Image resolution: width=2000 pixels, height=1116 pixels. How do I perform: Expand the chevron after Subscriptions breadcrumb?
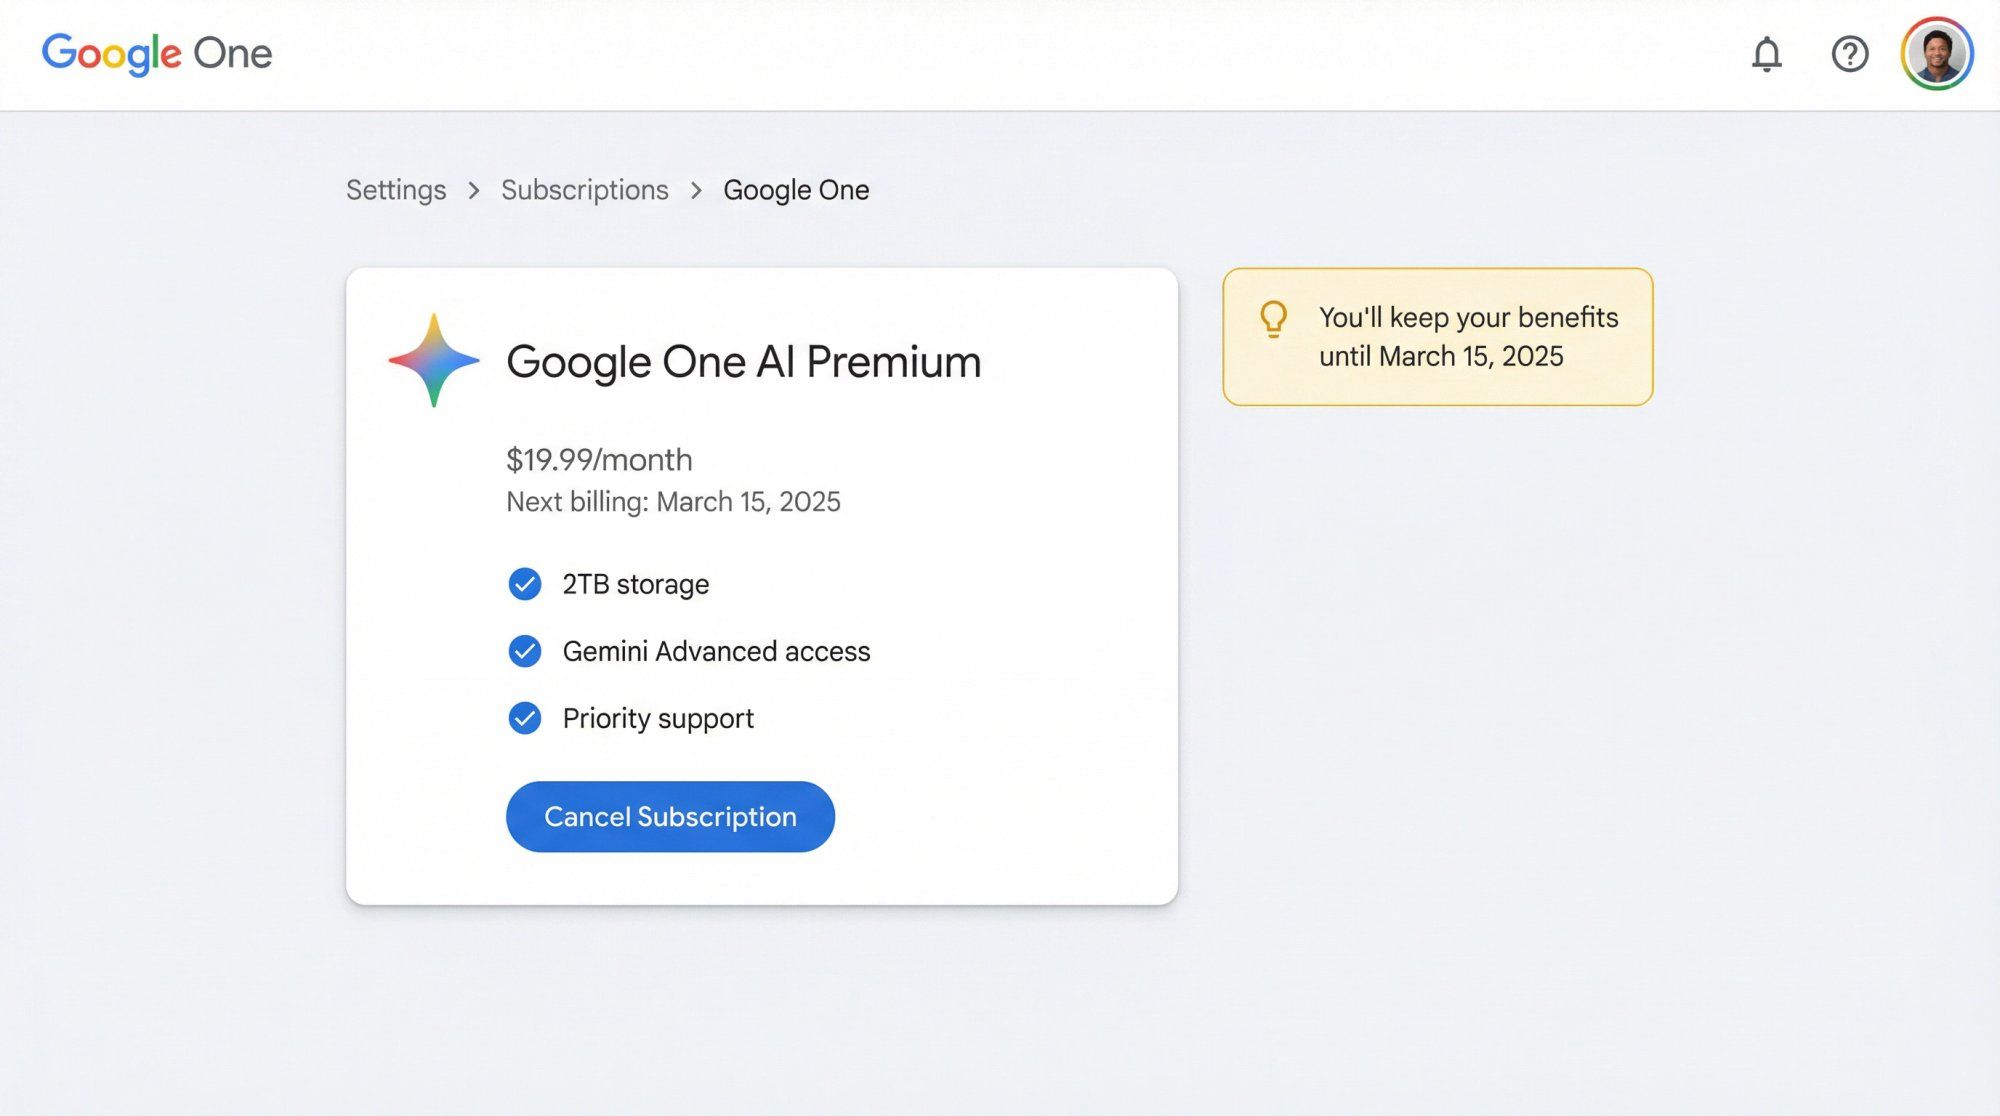[695, 190]
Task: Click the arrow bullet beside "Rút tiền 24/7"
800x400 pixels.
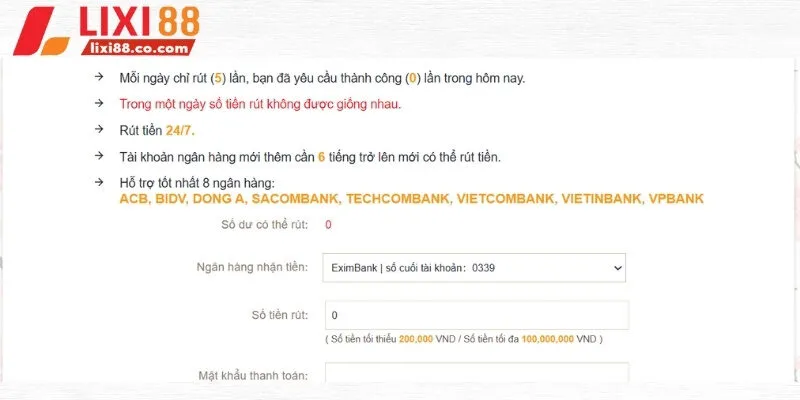Action: (x=98, y=130)
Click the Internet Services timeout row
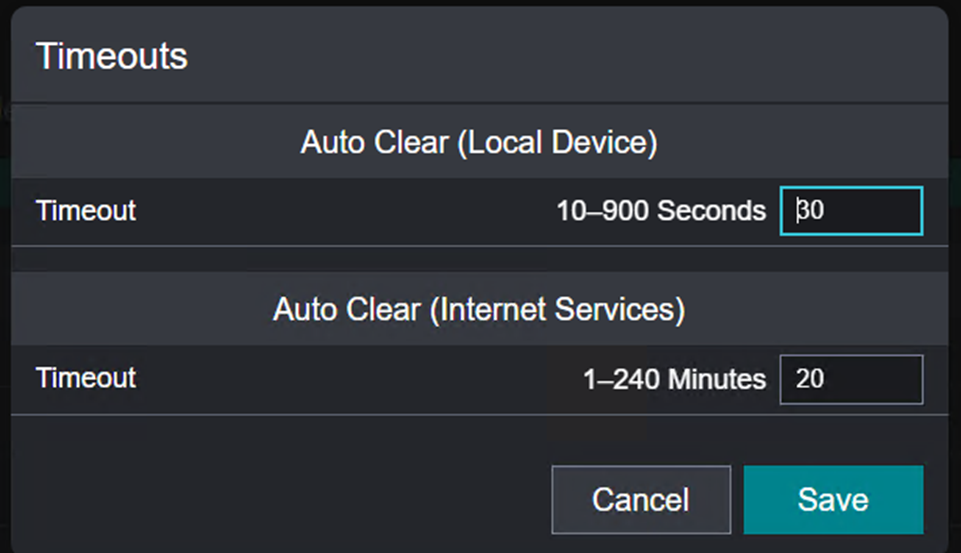This screenshot has height=553, width=961. (330, 379)
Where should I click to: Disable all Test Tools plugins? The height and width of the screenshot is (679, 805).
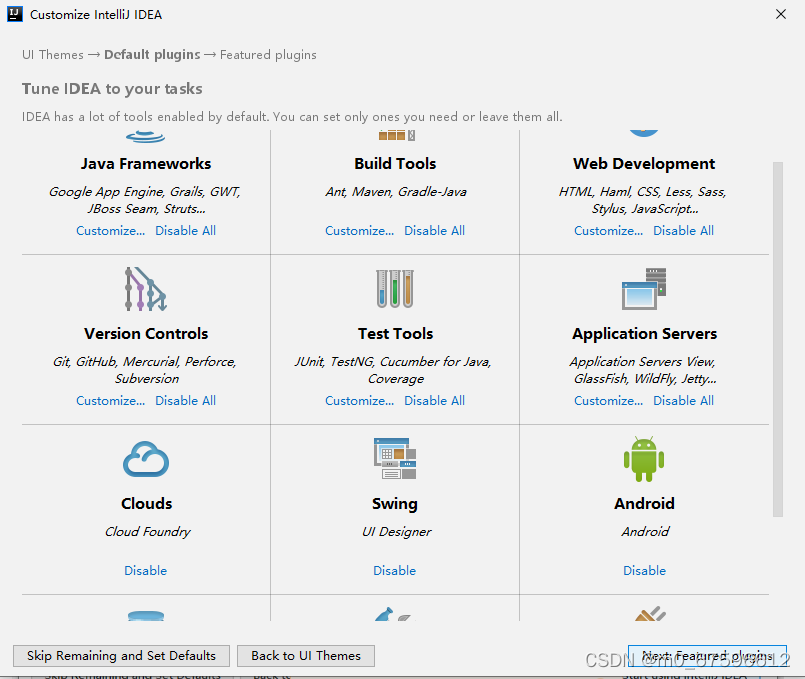pos(434,401)
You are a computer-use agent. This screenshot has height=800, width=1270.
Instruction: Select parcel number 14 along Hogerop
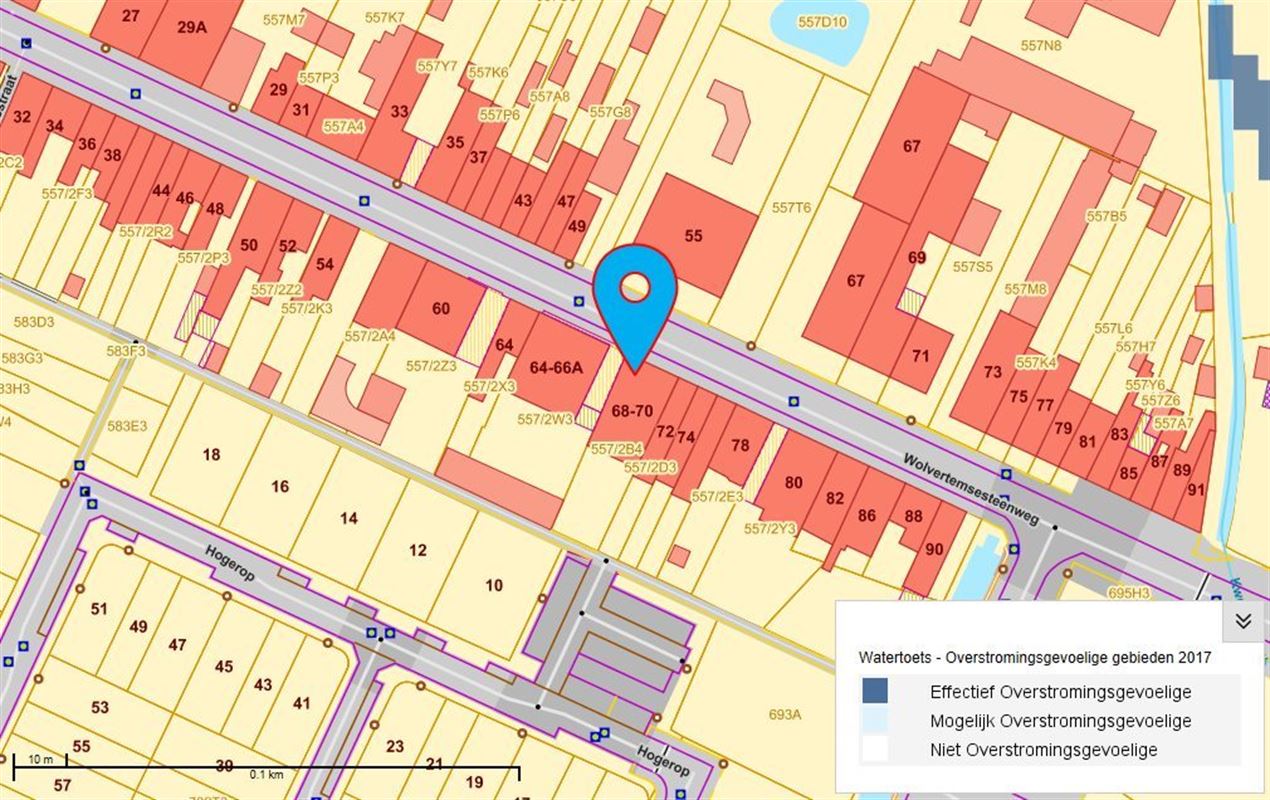pyautogui.click(x=348, y=518)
---
§ WHAT THE TASK REQUIRES:
The lines to be quoted run from the line containing "Click the Internet Services timeout row" through the end of the entries above, both included; quote them exactly and leave out any pictures.

§ RESULT OF THE TASK:
Click the Internet Services timeout row
This screenshot has height=553, width=961. (330, 379)
Where should I click to: Disable all Test Tools plugins? The height and width of the screenshot is (679, 805).
pos(434,401)
You are a computer-use agent. This screenshot has height=800, width=1270.
Instruction: Select parcel number 14 along Hogerop
pyautogui.click(x=348, y=518)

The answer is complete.